Page 68 of The Promise


Font Size:

Jayne laughed. “Okay!”

“Okay,” Nikki said, but the word had been said so many times that to Jayne, it had lost meaning. “Be right back.”

She darted into the house and disappeared.

“Do you think she’ll run out of steam eventually?” Shep asked once Nikki was gone.

Jayne shrugged. “I’ve never raised a six-year-old before, and from what I can remember, Simon’s always been quiet and shy. I was in college when you were six, so I have no idea.”

“If you have any decency at all, you’ll order two-hour shipping on a pair of earplugs.” Shep jostled the overnight bag slung over his shoulder, then started up the steps. “I might not make it out of this one alive.”

“It’s not too late to change your mind and come home.”

“Nope.” Shep sounded more resolute than ever. “Not happening. I’m staying here with Parker until I know for sure that your internet friends aren’t bad news, chatty little girl or not.”

One day, provided Shep didn’t turn into one of the crotchety doctors who drove Jayne up the wall, his hardheadedness would pay off. Until then, Jayne would shoulder the burden that was raising a headstrong teenager. He went to follow Shep up the stairs when suddenly, a man appeared in the doorway. He was slender and of average height, maybe a little short. Thick burnished curls crowned his head, streaked with silvery grays woven through like threaded gold. The onset of wrinkles deepened his brow and his laugh lines, and the faintest trace of them was visible in the outside corners of his soulful, pale blue eyes. Those same eyes took Jayne in, and Jayne, who’d spent a significant portion of his adult life dismissed by the medical community for being young, fabulous, and unashamedly omega, felt kinship with him right away. The man’s distinct genetic variance carried in his scent, and even if it hadn’t, there was a certain vulnerability in his eyes that Jayne often saw in older men and women who’d grown up in a world where not everyone agreed that it was the person, not their parts, that mattered. Unlike those men and women, however, the man in the doorway stood with confidence. When Jayne looked him head-on, the man looked back.

Something about him struck Jayne as eerily familiar.

The feeling, it seemed, was mutual, because as soon as their eyes locked, the man’s confidence dissolved into shock, then turned to anger.

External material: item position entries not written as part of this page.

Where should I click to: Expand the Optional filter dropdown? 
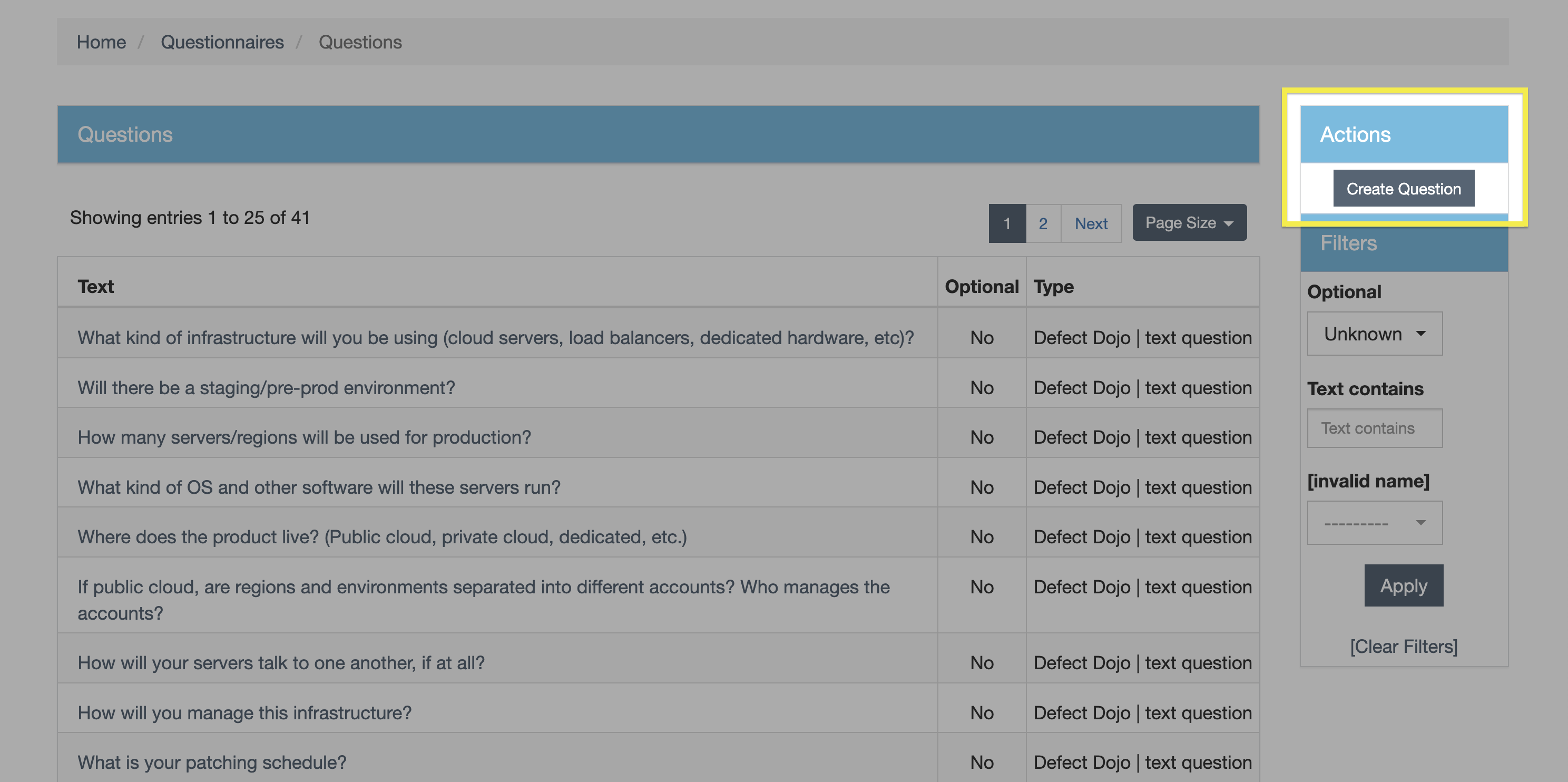[1375, 334]
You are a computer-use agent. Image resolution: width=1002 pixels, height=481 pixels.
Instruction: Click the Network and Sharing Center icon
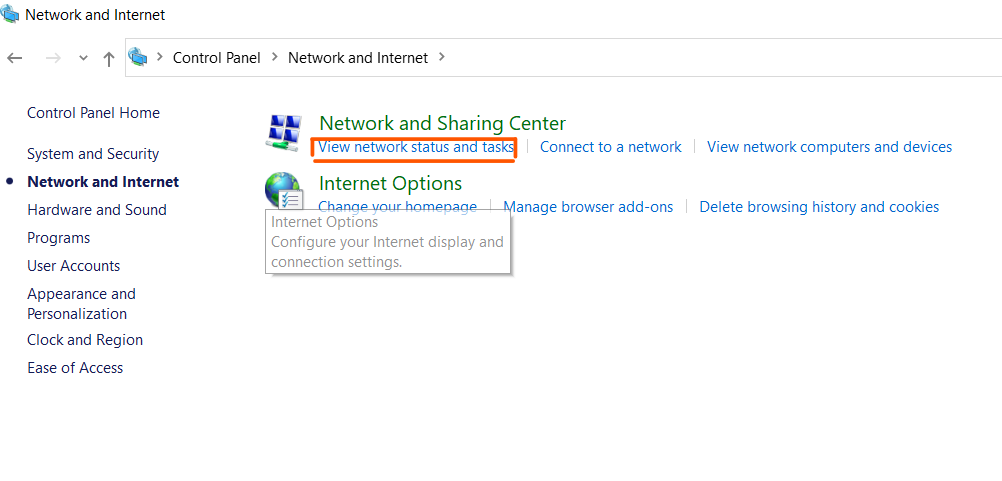pyautogui.click(x=282, y=133)
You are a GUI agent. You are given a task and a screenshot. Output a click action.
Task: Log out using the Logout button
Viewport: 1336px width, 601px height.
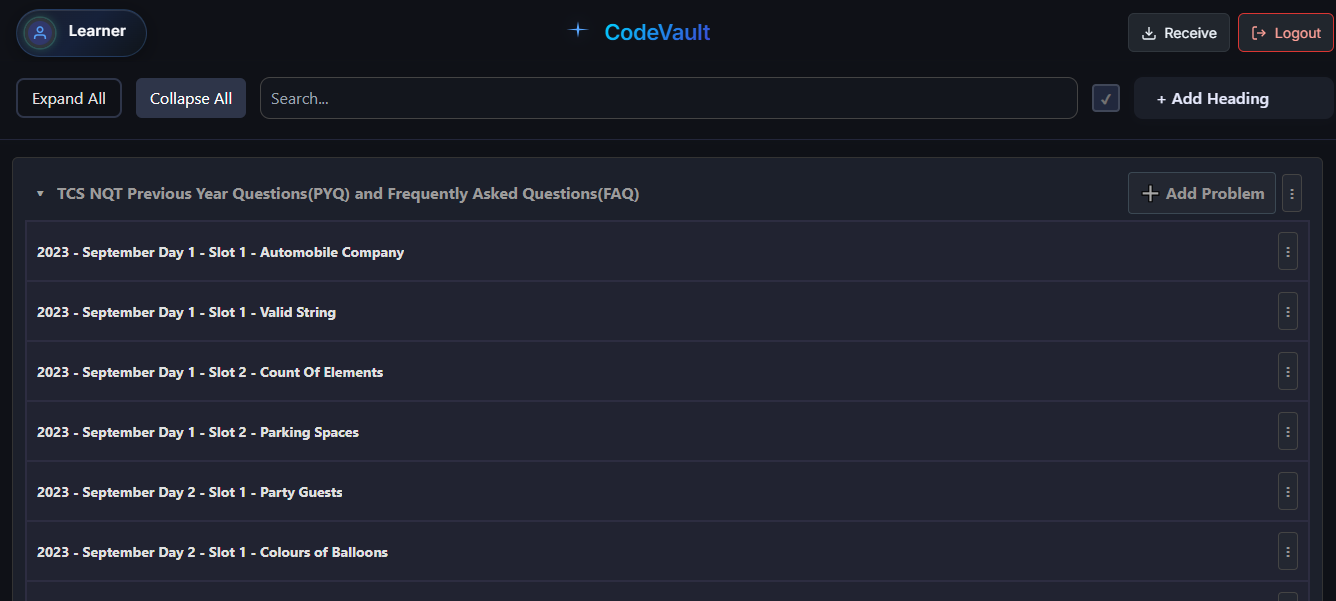pyautogui.click(x=1286, y=33)
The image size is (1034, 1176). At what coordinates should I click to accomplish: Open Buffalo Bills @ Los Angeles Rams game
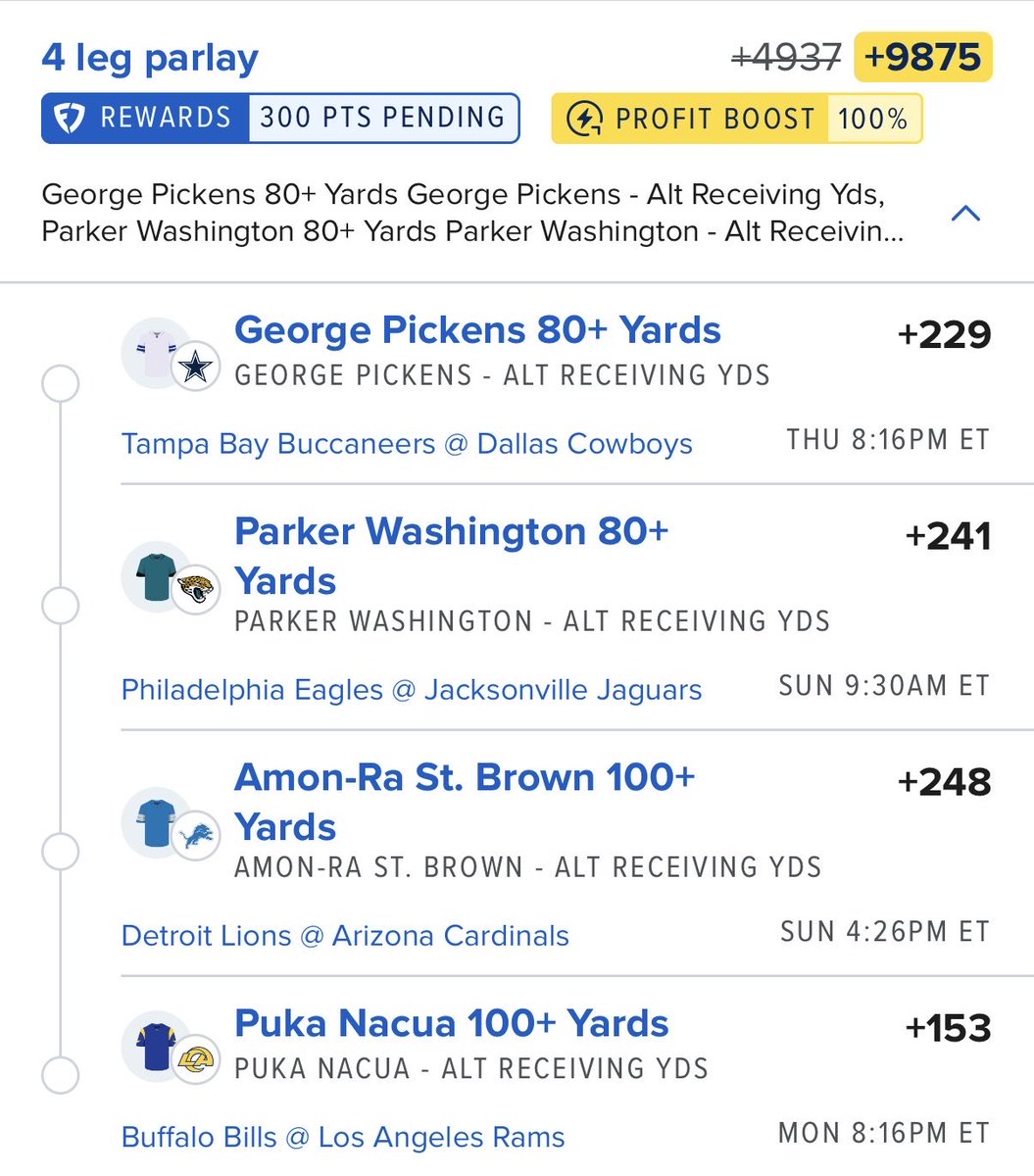[x=343, y=1138]
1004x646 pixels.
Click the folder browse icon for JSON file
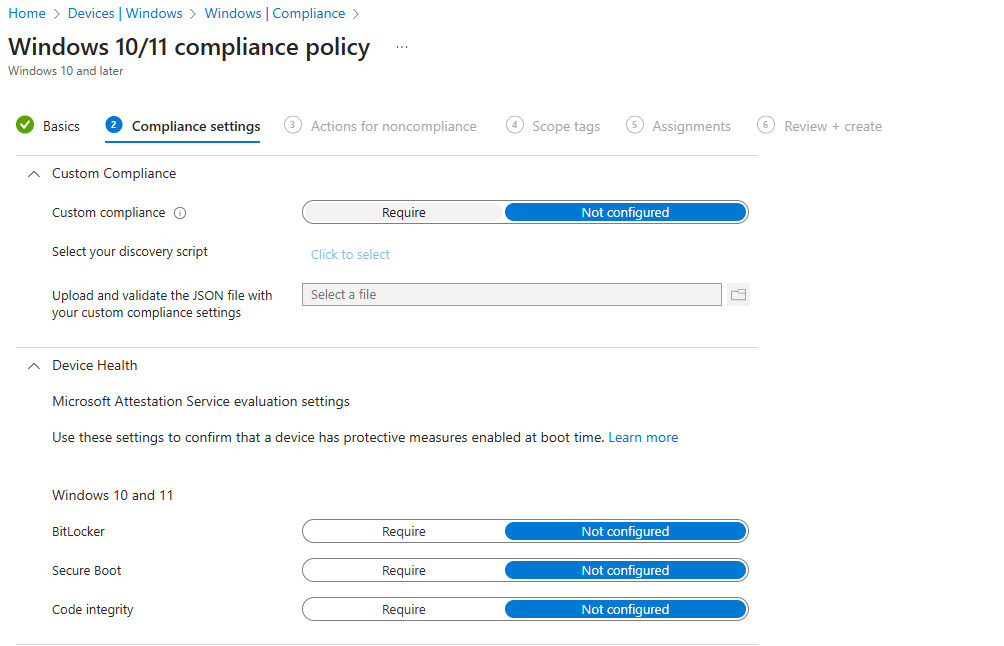pos(738,295)
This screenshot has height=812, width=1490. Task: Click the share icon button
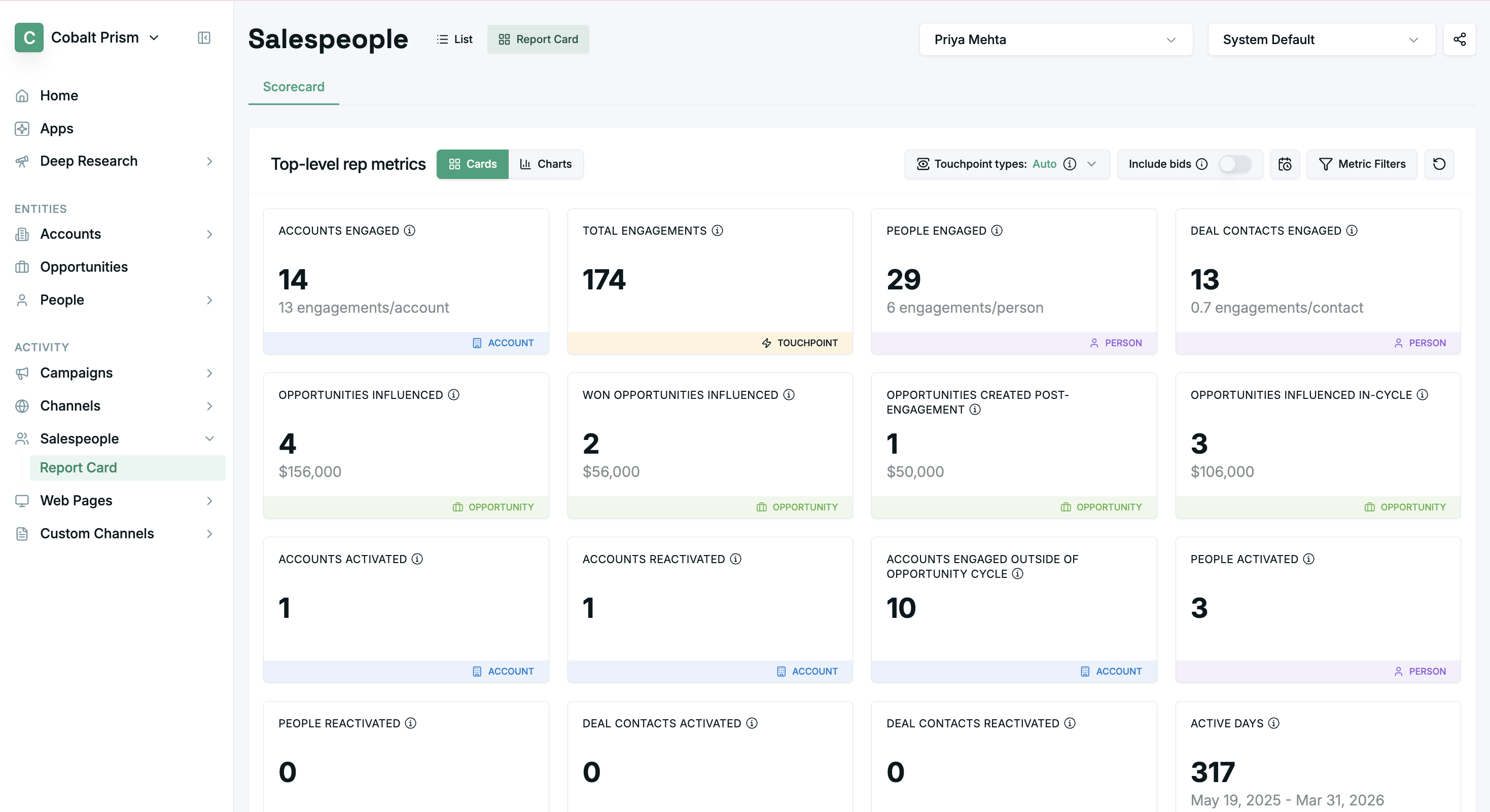coord(1460,40)
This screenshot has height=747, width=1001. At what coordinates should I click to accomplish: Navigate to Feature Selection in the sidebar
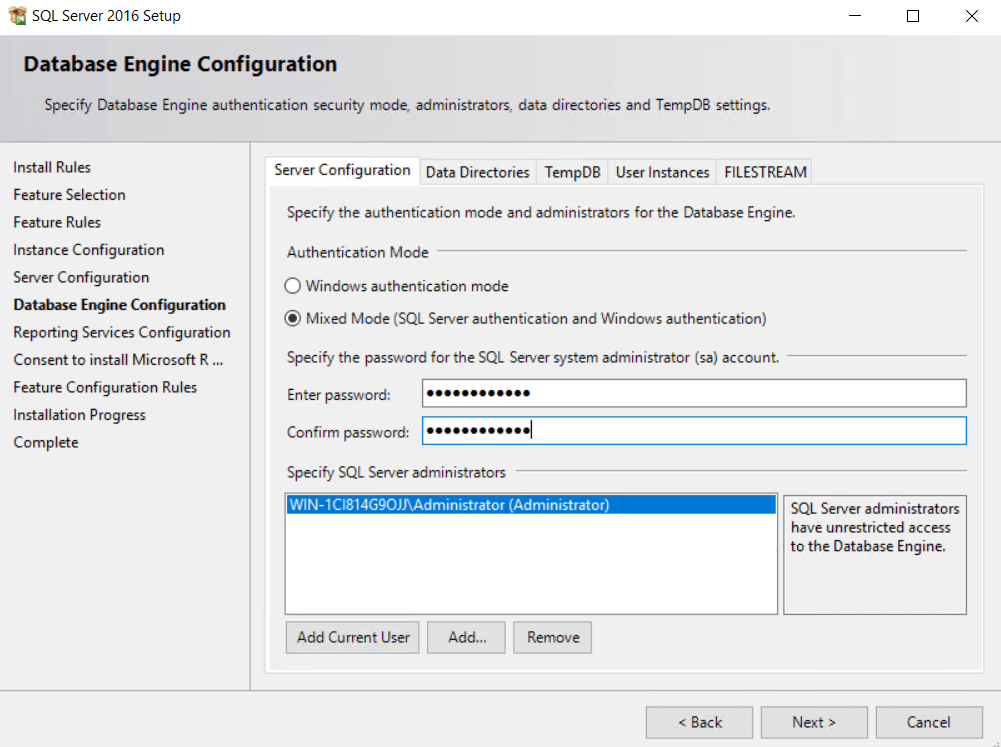[x=69, y=194]
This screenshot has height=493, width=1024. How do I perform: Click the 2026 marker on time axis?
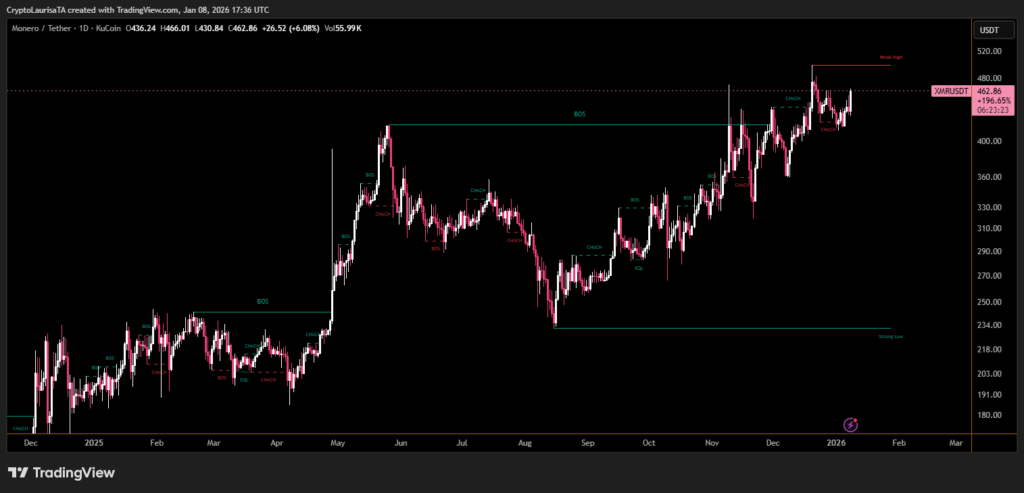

“What are you doing here?” the man demanded. He broadened his shoulders and stood straighter, like by doing so he might scare Jayne away. “This is private property! Please leave!”

Parker, whose mouth would one day get them both into trouble, took it upon himself to reply. “Baaa.”

The man’s ire instantly mellowed. He looked from Jayne to Parker, then back again suspiciously, like Parker was somehow a trap meant to lure him into a false sense of security.

“It’s me, xV,” Jayne said uncertainly. Was the man xV? Jayne had always been under the assumption that TD was the only other omega in the Single Dad chat, but xV was notoriously private about his life—worse than even Knot, about whom Jayne knew next to nothing. There was a chance that this man and his friend were one and the same. “You know, Glit?”

The man’s mouth rounded, and Jayne witnessed a shiver jolt his tense shoulders. “…Glit?”

The commotion had attracted an audience—a second man came to the door. He was taller than the first, but almost as slender. A mess of brown hair was swept back from his brow, longer on top than it was on the sides, and his dark eyes looked over Jayne in disbelief.

Jayne couldn’t blame him—he was sure he had to look equally startled.

They’d met before.

“GlitterDoctor,” the man said with a shake of his head. “I should have known.”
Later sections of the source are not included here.